The groundbreaking discovery of GLP-1 receptor agonists, exemplified by medications like Ozempic, originated from insights gleaned from the Gila monster. Now, emerging research suggests that a specific compound found in python blood holds considerable potential for future weight management therapies, possibly offering an alternative with fewer adverse effects than current GLP-1 treatments.
Pythons are characterized by exceptionally robust metabolic systems. These reptiles can endure prolonged periods without sustenance for months, only to consume entire prey animals afterward.
While such extreme fluctuations in caloric intake would prove detrimental to the physiological integrity of most creatures, snakes have evolved specialized adaptations enabling them to flourish amidst this unpredictable feast-or-famine existence.
Post-ingestion, their metabolic rate escalates by a factor of forty times; for certain species, their cardiac output can increase by as much as 24.5 percent; and their gut microbiome is meticulously prepared to capitalize on infrequent feeding opportunities.
It is plausible that the metabolic byproducts generated by these symbiotic microorganisms could, in the future, be leveraged for human therapeutic applications.
Biologists Leslie Leinwand from the University of Colorado Boulder and Jonathon Long of Stanford University collaborated to investigate the substances present in the blood of ball pythons (Python regius) and Burmese pythons (Python bivittatus) subsequent to their feeding episodes.

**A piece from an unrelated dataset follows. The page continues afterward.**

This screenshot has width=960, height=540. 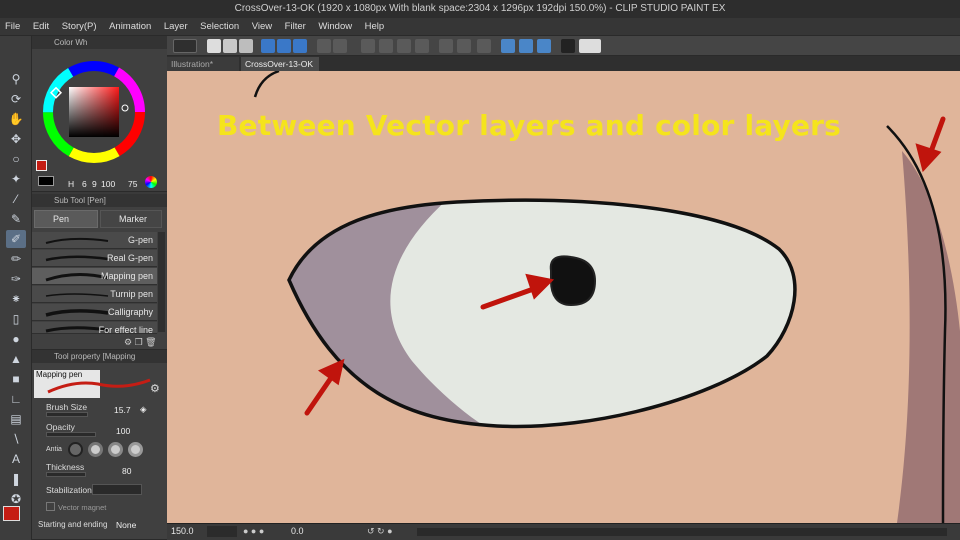 I want to click on zoom-buttons-icon: ● ● ●, so click(x=254, y=531).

A total of 208 distinct metabolites showed a marked increase following the pythons’ infrequent, monthly meals, yet one particular compound garnered significant attention.

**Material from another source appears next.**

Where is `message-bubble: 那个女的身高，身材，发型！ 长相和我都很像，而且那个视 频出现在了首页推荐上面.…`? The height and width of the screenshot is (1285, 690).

Concentrations of para-tyramine-O-sulfate, identified as pTOS, surged by a remarkable 1,000-fold in the circulation of pythons in the postprandial state.

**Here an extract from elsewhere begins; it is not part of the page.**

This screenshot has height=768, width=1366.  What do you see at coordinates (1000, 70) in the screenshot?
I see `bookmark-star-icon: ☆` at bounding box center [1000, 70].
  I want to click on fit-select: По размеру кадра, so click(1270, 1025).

This metabolite is synthesized by the snake’s intestinal flora during their enzymatic breakdown of the common amino acid tyrosine, a process that results in the liberation of carbon dioxide and the addition of a sulfate group to the molecule.
However, our understanding of pTOS remains limited. The research team identified a small number of studies indicating that pTOS is indeed present in the human circulatory system, with some suggesting it may elevate following nutrient intake.
While these findings are insufficient to definitively ascertain the physiological impact of pTOS on humans, they provided sufficient impetus for the investigators to conduct more in-depth examinations.
“To genuinely comprehend metabolic processes, it is imperative to broaden our scope beyond conventional model organisms like mice and humans, and instead, explore the most profound metabolic extremes that nature presents,” stated Long.
Their investigations revealed that while pTOS does not appear to occur naturally in murine models or rats—organisms frequently employed for the study and evaluation of potential human therapies—it does exert an influence on their appetite.
Both overweight and lean male mice exhibited a significant reduction in food consumption subsequent to receiving substantial doses of pTOS, administered either via intraperitoneal injection or oral gavage. This resulted in weight reduction without the accompanying gastrointestinal disturbances, loss of lean muscle mass, or diminished energy levels commonly associated with such interventions.
In both pythons and mice, the administration of pTOS stimulated neuronal activity within the ventromedial hypothalamus, the brain region responsible for regulating satiety, hunger, and energy homeostasis. This mechanism likely accounts for how the molecule signals to the python that further ingestion, such as consuming an antelope, is unnecessary.
Leinwand and her colleagues aspire to explore the potential repurposing of this metabolite to achieve comparable outcomes in humans.
“We have effectively identified an appetite suppressant that demonstrates efficacy in mice, devoid of some of the adverse effects characteristic of GLP-1 medications,” commented Leinwand.
Considerable research and development are still required before this discovery can be translated into a clinically viable human therapeutic. Furthermore, numerous other metabolites warrant exploration to fully understand their potential applications.